Fusillade au Blosne, sécurité à Rennes : la campagne municipale entre en zone de turbulence

4000
rennes police

Trois fusillades en moins de quarante-huit heures, un jeune homme exécuté d’une dizaine de balles au Blosne, deux salves de tirs à Villejean, la CRS 82 déployée en urgence dans ce quartier de Rennes devenu très sensible… Ce week-end de décembre 2025 marque un basculement. Rennes se retrouve encore une fois sous les projecteurs pour des violences armées de type mafieux. Dans leur intensité comme dans leur répétition, ces événements font désormais éclater au grand jour ce que certains observateurs décrivent comme une « spirale criminelle » installée depuis au moins trois ans.

Au-delà de la seule dimension sécuritaire, ce week-end noir constitue un tournant politique majeur. La sécurité, longtemps périphérique dans le débat municipal rennais, s’impose désormais comme l’un des terrains centraux de la campagne 2026. La maire de Rennes, Nathalie Appéré, durcit son discours et appelle l’État à renforcer massivement sa présence. L’opposition, menée par Charles Compagnon, accuse la majorité d’inaction chronique et dévoile un programme sécuritaire très offensif. Dans une ville où l’affrontement politique se joue traditionnellement sur les terrains du social, de la culture (du moins, un peu) et de l’urbanisme, cette recomposition du débat marque une rupture.

2022–2025 : une montée continue des violences armées à Rennes

Afin de comprendre l’effet de sidération créé par ces fusillades, il faut revenir sur la chronologie des trois dernières années. À partir de 2022, plusieurs quartiers rennais — Maurepas, Villejean, Cleunay et le Blosne — connaissent une intensification des trafics de stupéfiants, structurés autour de points de deal tenus par des groupes parfois extérieurs à la région.

• 2022–2023 : les premiers signaux forts

Les fusillades commencent à se multiplier. À Maurepas, deux épisodes de tirs en 2023 font craindre un basculement. La dalle Kennedy, déjà identifiée comme une zone de tensions sociales et économiques, devient un théâtre régulier d’interventions policières. La situation reste contenue, mais une inquiétude diffuse gagne les habitants.

──────────────────────────────

▶ _CONSIGNE_: Poursuivez l'article ci-dessus sur les violences armées à Rennes, en reprenant juste après sa dernière phrase.

▶ _EXTRAITS DE DONNÉES_:
──────────────────────────────

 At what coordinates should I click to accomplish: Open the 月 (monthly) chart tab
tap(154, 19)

──────────────────────────────

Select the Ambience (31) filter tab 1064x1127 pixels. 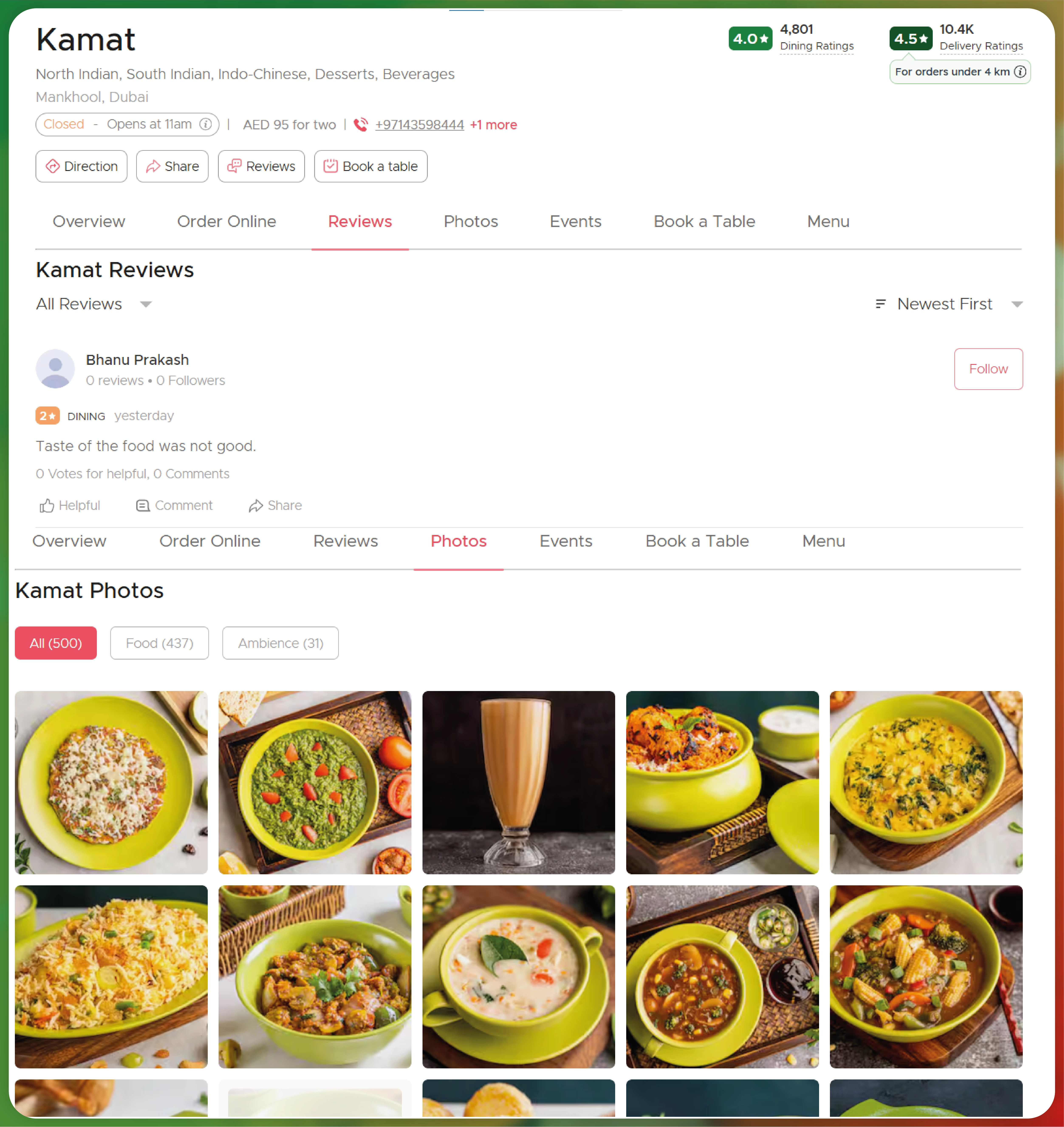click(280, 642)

──────────────────────────────

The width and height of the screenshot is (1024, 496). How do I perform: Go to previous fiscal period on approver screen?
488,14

──────────────────────────────

▶ _RÉSULTAT DE L'EXERCICE_:
• 2024 : le choc

En octobre 2024, un enfant de cinq ans est grièvement blessé à Pacé lors d’une fusillade liée au trafic. Ce drame marque un tournant dans la perception publique. On parle de « seuil franchi », d’importation de modèles criminels extérieurs. La CRS 82 est envoyée à Rennes. Le parquet évoque une « violence de type organisé ». Dans le même temps, plusieurs règlements de comptes sont recensés au Blosne et à Villejean.

• 2025 : une année sous pression constante

Les tirs de 2025 — au Blosne, à Villejean, à Cleunay — se succèdent à intervalles réguliers, avec des interpellations parfois spectaculaires, des saisies d’armes de guerre, et des flux criminels qui semblent se recomposer à chaque démantèlement. Les enquêteurs de la police judiciaire évoquent des « recompositions rapides de réseaux », une influence croissante de trafiquants itinérants et une concurrence accrue sur l’espace urbain. Les habitants vivent désormais dans un état d’inquiétude constante.

Le week-end de la Saint-Nicolas apparaît alors non pas comme une anomalie, mais comme le point culminant d’un phénomène larvé en passe de devenir état de fait constitutif.

Villejean, Le Blosne, Maurepas, une cartographie de la tension

Si la plupart des quartiers de Rennes ne sont pas touchés par ces violences, trois d’entre eux concentrent l’essentiel des fusillades recensées depuis 2022.

• Villejean

Quartier étudiant et populaire, il cumule densité, axes de fuite, proximité avec la rocade, flux de passage. Le secteur Kennedy connaît depuis longtemps une présence de trafics, mais les tirs des 5 et 6 décembre 2025 franchissent un nouveau seuil : deux fusillades en 24 h, avec arme longue retrouvée près d’une aire de jeux.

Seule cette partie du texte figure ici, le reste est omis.